### EXERCISE DIRECTIONS
Please copy out every line of the records below word for word, leaving the pictures out of your answer.

### DATA SUPPLIED
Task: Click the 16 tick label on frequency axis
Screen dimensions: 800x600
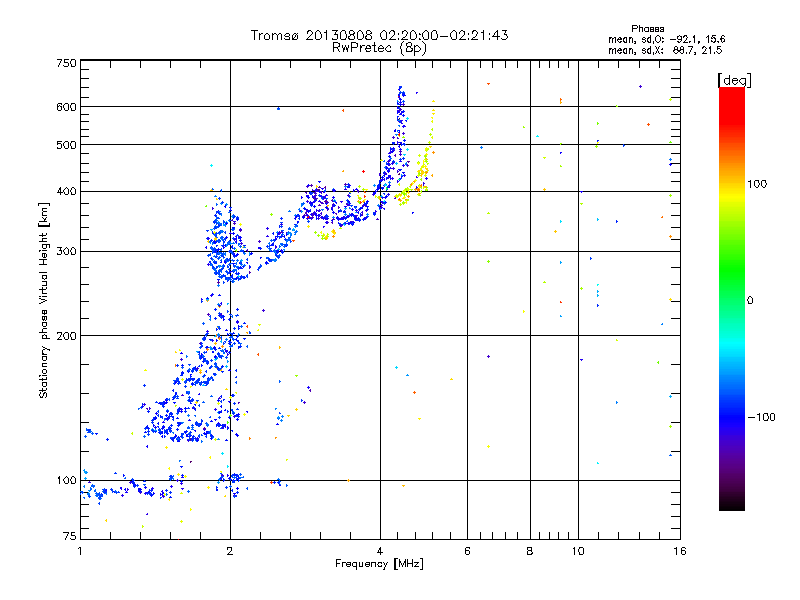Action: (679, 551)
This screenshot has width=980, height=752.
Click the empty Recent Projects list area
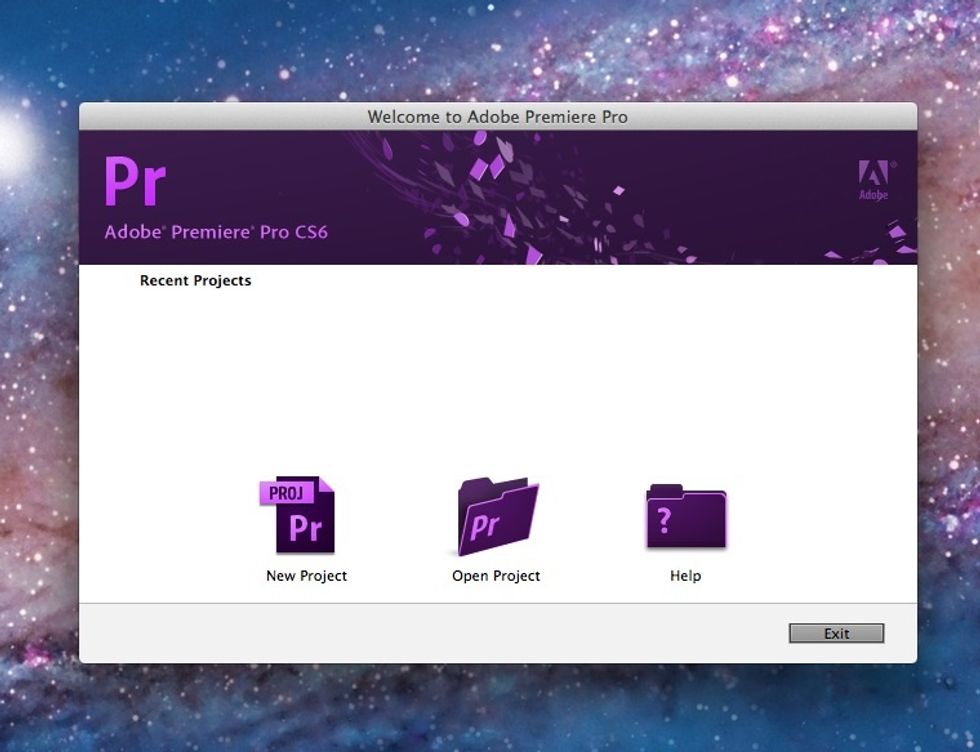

### WRITTEN ANSWER
Task: Click the 16 tick label on frequency axis
Screen dimensions: 800x600
Action: (679, 551)
This screenshot has width=980, height=752.
Click the empty Recent Projects list area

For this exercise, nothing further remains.